WHAT NEEDS TO BE DONE: Write out nothing except the lines running from the one containing "This screenshot has height=903, width=1024." to the last line of the data, exactly as they stand.

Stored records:
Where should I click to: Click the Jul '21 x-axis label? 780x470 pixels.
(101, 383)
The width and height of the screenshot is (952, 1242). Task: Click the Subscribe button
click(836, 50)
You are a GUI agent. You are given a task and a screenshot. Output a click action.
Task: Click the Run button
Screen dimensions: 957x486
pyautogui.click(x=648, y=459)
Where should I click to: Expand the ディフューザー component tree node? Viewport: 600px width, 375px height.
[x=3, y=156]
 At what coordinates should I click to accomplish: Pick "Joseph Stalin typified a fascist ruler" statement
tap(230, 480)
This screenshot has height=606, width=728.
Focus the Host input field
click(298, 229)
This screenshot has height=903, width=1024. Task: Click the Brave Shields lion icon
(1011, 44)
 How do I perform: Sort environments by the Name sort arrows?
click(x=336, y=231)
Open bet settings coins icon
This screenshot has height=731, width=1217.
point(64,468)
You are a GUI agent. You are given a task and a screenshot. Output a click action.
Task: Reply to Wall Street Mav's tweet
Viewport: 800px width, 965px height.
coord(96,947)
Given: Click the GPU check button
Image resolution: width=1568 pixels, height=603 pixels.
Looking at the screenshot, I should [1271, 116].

SOLUTION FOR THIS TASK:
This screenshot has height=903, width=1024. Task: Click the Brave Shields lion icon
(1011, 44)
 How do I perform: Sort environments by the Name sort arrows?
click(x=336, y=231)
Open bet settings coins icon
This screenshot has height=731, width=1217.
point(64,468)
You are a GUI agent. You are given a task and a screenshot. Output a click action.
Task: Reply to Wall Street Mav's tweet
Viewport: 800px width, 965px height.
coord(96,947)
Given: Click the GPU check button
Image resolution: width=1568 pixels, height=603 pixels.
Looking at the screenshot, I should [1271, 116].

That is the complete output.